Vikramaditya is a brave and legendary king of ancient India. It is in his name that Indians still use the Vikrama Samvat calendar, which starts from 57 BCE.
According to historical texts, it was on the day of Diwali that the coronation of King Vikramaditya took place. Diwali is thus an auspicious occasion to start anything new!
Diwali is not only significant to Hindus but is also celebrated by Jains and Buddhists.
According to Jainism, it was on Diwali that Lord Mahavira, the founder of Jainism, attained Nirvana, the ultimate liberation.
According to Buddhism, Gautam Buddha returned to Kapilavastu with followers after 18 years. The people of the kingdom welcomed him with millions of oil lamps.

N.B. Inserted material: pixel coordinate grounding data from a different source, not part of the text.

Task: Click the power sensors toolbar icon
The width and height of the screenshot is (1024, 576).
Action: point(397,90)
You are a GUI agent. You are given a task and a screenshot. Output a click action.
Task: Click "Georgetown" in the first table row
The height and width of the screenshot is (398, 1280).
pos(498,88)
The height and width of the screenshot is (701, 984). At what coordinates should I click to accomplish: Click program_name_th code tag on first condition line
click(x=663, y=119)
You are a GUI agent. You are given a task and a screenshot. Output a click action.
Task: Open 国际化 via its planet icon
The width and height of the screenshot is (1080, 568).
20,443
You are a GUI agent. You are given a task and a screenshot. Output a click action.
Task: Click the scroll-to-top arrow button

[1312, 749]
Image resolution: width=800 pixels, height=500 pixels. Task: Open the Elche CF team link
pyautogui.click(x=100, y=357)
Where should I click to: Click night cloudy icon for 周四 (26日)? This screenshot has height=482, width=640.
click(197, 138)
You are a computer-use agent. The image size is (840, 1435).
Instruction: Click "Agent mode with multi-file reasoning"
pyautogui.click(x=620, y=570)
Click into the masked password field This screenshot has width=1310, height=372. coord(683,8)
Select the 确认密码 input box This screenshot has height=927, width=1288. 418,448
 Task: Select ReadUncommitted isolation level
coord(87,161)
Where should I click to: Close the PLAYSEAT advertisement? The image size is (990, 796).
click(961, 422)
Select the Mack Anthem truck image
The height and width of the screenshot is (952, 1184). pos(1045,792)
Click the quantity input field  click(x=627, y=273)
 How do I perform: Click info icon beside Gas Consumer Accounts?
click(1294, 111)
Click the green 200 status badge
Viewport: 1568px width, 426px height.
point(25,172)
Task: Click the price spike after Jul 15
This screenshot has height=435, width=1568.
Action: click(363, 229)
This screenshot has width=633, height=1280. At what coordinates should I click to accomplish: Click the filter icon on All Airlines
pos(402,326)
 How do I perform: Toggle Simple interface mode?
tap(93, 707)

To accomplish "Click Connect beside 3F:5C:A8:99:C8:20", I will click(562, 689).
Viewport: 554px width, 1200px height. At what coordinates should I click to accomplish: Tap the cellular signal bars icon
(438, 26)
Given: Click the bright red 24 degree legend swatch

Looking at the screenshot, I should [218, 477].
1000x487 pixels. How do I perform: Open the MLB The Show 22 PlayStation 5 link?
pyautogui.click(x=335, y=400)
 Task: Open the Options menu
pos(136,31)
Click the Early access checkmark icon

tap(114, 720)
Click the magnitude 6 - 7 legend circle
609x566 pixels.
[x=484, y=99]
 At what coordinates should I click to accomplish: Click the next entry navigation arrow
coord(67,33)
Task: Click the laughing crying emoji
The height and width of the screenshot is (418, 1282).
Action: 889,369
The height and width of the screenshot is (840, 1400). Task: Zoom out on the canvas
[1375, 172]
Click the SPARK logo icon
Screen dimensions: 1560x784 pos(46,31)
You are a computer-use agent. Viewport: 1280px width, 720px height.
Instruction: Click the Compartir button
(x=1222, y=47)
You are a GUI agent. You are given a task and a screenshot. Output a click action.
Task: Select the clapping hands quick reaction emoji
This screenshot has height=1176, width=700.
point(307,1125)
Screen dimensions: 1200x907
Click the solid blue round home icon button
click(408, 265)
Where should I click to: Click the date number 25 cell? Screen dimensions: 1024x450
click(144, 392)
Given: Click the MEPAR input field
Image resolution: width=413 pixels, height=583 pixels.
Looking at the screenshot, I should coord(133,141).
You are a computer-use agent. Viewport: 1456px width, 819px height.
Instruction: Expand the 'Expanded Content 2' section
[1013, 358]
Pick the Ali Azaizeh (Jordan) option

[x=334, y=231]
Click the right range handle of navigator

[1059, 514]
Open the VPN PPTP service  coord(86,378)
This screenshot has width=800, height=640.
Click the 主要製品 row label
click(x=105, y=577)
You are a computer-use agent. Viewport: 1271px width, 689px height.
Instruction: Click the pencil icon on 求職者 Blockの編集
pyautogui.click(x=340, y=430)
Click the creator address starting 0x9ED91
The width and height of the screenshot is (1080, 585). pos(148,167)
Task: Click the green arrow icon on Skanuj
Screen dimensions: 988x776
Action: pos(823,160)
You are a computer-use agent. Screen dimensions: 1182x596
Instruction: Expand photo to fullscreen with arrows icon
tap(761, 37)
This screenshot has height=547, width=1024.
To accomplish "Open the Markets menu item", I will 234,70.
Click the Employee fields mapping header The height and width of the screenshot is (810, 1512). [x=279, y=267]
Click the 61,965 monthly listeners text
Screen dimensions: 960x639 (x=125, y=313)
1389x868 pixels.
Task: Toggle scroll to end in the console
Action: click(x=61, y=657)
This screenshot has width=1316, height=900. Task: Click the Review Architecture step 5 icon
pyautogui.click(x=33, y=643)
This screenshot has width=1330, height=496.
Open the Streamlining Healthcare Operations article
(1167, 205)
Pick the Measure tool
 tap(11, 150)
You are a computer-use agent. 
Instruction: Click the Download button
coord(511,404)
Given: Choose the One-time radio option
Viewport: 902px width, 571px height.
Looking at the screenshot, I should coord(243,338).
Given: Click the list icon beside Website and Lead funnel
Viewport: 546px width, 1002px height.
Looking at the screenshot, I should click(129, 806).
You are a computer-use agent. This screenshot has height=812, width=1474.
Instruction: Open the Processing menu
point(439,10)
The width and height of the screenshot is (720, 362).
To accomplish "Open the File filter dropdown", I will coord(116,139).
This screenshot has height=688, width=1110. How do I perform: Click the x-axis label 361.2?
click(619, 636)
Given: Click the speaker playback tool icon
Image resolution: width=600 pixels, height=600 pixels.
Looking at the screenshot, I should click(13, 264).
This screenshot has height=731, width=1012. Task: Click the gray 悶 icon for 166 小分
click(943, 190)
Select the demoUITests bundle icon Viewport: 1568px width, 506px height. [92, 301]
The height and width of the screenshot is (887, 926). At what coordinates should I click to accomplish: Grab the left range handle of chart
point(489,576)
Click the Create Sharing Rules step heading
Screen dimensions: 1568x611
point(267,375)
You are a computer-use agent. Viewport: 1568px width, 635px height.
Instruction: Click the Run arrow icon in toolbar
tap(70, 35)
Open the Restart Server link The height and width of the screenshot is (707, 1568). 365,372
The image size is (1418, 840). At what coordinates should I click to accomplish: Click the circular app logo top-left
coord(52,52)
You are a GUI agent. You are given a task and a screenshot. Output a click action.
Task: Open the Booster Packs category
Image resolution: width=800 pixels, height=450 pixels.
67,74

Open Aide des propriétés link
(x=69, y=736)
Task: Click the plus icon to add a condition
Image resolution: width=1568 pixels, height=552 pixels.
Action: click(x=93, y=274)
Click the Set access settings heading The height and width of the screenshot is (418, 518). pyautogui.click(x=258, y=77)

On this occasion, Lord Gautama Buddha made a saying: Atha Deepa Bhava – which means Enlighten Yourself.
This is why Diwali is also celebrate with same pomp and joy in countries such as Fiji, Guyana, India, Malaysia, Mauritius, Myanmar, Nepal, Pakistan, Singapore, Sri Lanka, Suriname, and Trinidad and Tobago where Jainism, Hinduism and Buddhism are followed.
Thus, Diwali guides us to light our inner self, eliminate the evil hidden in us and look at the brighter side of life to accomplish our real purpose.
Please make sure to share these Diwali stories with your children and enrich their knowledge of Indian festivals and culture.